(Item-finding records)

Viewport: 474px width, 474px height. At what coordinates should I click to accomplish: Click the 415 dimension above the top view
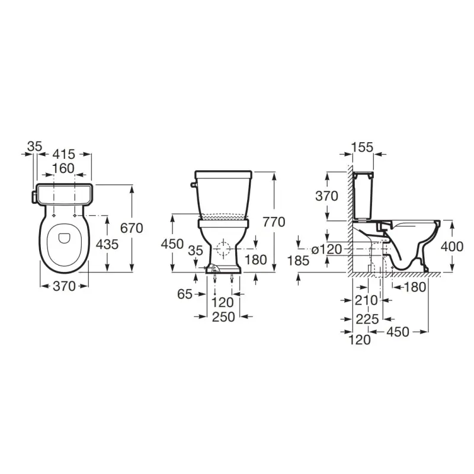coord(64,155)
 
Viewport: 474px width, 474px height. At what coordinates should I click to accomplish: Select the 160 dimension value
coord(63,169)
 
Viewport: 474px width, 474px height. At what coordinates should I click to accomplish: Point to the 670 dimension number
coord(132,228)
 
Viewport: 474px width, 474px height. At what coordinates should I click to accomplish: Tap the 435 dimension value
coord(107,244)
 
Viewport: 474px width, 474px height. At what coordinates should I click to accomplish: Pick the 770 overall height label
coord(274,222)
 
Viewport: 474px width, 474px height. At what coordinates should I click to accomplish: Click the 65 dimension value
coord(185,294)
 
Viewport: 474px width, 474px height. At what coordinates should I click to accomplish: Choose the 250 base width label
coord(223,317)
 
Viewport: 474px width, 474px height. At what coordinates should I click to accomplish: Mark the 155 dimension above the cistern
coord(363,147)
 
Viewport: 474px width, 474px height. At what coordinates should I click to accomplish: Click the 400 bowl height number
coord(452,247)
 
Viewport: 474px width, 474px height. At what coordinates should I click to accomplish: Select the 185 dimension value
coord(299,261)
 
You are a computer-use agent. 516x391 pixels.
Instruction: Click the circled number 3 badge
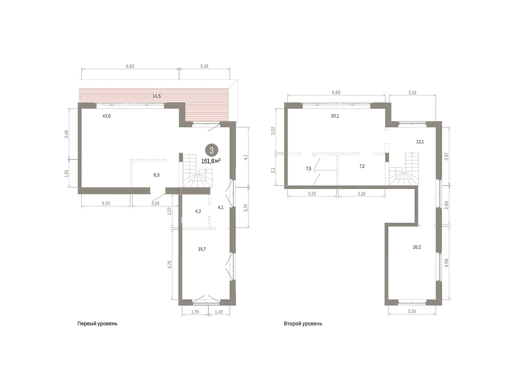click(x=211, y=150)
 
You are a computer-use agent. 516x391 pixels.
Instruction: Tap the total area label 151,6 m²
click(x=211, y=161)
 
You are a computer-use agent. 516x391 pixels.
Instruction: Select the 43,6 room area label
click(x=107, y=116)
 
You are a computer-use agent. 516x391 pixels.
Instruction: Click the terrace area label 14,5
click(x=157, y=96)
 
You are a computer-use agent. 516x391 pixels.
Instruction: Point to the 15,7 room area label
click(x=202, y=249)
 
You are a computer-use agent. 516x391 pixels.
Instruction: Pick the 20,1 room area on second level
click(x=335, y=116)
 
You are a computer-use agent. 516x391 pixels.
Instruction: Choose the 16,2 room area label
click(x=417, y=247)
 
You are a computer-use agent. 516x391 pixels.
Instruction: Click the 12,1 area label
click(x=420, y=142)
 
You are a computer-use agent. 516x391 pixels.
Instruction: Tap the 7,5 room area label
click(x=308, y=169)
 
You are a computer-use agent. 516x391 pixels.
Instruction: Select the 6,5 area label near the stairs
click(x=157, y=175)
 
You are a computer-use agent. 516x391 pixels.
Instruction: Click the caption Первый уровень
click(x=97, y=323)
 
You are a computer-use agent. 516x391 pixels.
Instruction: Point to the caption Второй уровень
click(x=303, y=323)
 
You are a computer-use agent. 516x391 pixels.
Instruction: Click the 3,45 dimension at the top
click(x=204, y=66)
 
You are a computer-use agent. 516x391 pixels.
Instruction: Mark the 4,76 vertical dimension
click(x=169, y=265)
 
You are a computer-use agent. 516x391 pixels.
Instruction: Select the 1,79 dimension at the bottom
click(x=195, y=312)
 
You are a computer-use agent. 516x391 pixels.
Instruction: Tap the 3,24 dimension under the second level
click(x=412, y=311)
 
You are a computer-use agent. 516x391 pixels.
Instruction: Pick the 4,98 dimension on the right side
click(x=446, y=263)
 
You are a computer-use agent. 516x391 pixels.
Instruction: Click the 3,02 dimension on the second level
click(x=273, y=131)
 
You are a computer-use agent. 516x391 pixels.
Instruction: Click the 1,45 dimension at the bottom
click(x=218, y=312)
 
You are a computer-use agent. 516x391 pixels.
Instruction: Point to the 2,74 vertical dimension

» Aim of the task
From the line with "base width label" to the line with "click(x=169, y=265)", swap "dimension" for "measurement" wherever it occurs and give back only those lines, with nothing else changed and the pictures left out.

» The reply
Viewport: 474px width, 474px height. At what coordinates should I click to accomplish: Choose the 250 base width label
coord(223,317)
 
Viewport: 474px width, 474px height. At what coordinates should I click to accomplish: Mark the 155 measurement above the cistern
coord(363,147)
 
Viewport: 474px width, 474px height. At what coordinates should I click to accomplish: Click the 400 bowl height number
coord(452,247)
 
Viewport: 474px width, 474px height. At what coordinates should I click to accomplish: Select the 185 measurement value
coord(299,261)
 
You are a computer-use agent. 516x391 pixels.
Instruction: Click the circled number 3 badge
click(x=211, y=150)
 
You are a computer-use agent. 516x391 pixels.
Instruction: Tap the total area label 151,6 m²
click(x=211, y=161)
 
You are a computer-use agent. 516x391 pixels.
Instruction: Select the 43,6 room area label
click(x=107, y=116)
 
You are a computer-use agent. 516x391 pixels.
Instruction: Click the terrace area label 14,5
click(x=157, y=96)
 
You are a computer-use agent. 516x391 pixels.
Instruction: Point to the 15,7 room area label
click(x=202, y=249)
 
You are a computer-use agent. 516x391 pixels.
Instruction: Pick the 20,1 room area on second level
click(x=335, y=116)
 
You are a computer-use agent. 516x391 pixels.
Instruction: Choose the 16,2 room area label
click(x=417, y=247)
 
You are a computer-use agent. 516x391 pixels.
Instruction: Click the 12,1 area label
click(x=420, y=142)
 
You are a computer-use agent. 516x391 pixels.
Instruction: Tap the 7,5 room area label
click(x=308, y=169)
 
You are a computer-use agent. 516x391 pixels.
Instruction: Select the 6,5 area label near the stairs
click(x=157, y=175)
 
You are a computer-use agent. 516x391 pixels.
Instruction: Click the caption Первый уровень
click(x=97, y=323)
 
You are a computer-use agent. 516x391 pixels.
Instruction: Point to the caption Второй уровень
click(x=303, y=323)
 
You are a computer-use agent. 516x391 pixels.
Instruction: Click the 3,45 measurement at the top
click(x=204, y=66)
 
You are a computer-use agent. 516x391 pixels.
Instruction: Mark the 4,76 vertical measurement
click(x=169, y=265)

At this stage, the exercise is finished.